İlk önce Chet öğrendi. Edith'le konuşurken, tartışırken kendimizi fazla kaptırmıştık. Edith'in yine bana temkinsizliğimden ötürü kızdığı bir zamandı. Birbirimize sesimizi yükselttiğimiz bir anda eve giren Chet'i duymamıştık.
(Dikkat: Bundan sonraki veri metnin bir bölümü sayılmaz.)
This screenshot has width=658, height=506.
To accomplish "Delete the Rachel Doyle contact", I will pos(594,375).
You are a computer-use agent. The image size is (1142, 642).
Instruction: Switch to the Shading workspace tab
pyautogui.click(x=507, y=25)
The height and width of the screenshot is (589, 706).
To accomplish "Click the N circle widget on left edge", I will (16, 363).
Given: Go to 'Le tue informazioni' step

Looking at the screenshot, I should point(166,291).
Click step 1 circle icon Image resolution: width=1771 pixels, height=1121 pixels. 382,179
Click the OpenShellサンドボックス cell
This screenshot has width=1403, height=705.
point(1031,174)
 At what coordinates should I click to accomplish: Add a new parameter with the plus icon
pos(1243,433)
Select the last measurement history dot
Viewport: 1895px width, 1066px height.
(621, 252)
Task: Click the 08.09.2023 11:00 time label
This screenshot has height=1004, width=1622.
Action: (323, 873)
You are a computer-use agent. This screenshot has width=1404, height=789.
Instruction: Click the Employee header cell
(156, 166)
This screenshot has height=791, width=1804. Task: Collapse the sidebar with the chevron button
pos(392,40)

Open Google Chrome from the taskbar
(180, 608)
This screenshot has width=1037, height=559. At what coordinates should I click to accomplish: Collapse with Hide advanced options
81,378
Edith "İyi, her canın istediğinde Yoongi'de kal, her deliğe Yoongi'yle gir, ama sakın ha gelip Edith bilmemkim bizi gördü bilmemkim bizi duydu deme bana!" demişti bana, ve ben de "Gelmem sana! Bakarız biz başımızın çaresine!" demiştim. Sonra o kaşlarını kaldırıp "Yaa, öyle mi oldu şimdi?! Sen zerre miskal büyüyememiş çocuğun birisin, Namjoon. Aynı tas aynı hamam, sakın küçüklüğündeki gibi bana duygu sömürüsü yapma bakarız başımızın çaresine deyip! Alır götürürler arkandan su bile dökmem böyle dikkatsiz davranmaya devam edersen!" demişti. Sinirlenmiştim "Ne yapmışım sanki be! Alt tarafı tiyatroya gittik! Su bile dökmemler, büyüyememişsinler, ne oluyor sana böyle?!" "Asıl sana ne oluyor?! İki erkek salonda o kadar oturacak yer varken gitmiş en arka köşeye oturmuşsunuz, hiç mi çalışmıyor kafan?" "Çok da güzel yapmışız, iyi ki de yapmışız. Kim ne düşünecekti, Edith? Sen bildiğin için sana her şey ortadaymış gibi geliyor. Oysa değil, biz güzel saklıyoruz, kimse de anlamıyor. Kurcalama daha fazla, yeter içimi bulandırdın." Sesi tizleşti hayretle "İçini mi bulandırdım? İçini mi bulandırdım?! Bana bak, Namjoon, sana da başlarım, tiyatrona da başlarım, aşk meşkine de başlarım, ben başlamadan çabuk git evine! Sabah sakinleşip tekrar konuşacağım seninle o kaz kafana girene kadar." "Nah başlarsın! Konuşamazsın benimle!" "Terbiyesiz!"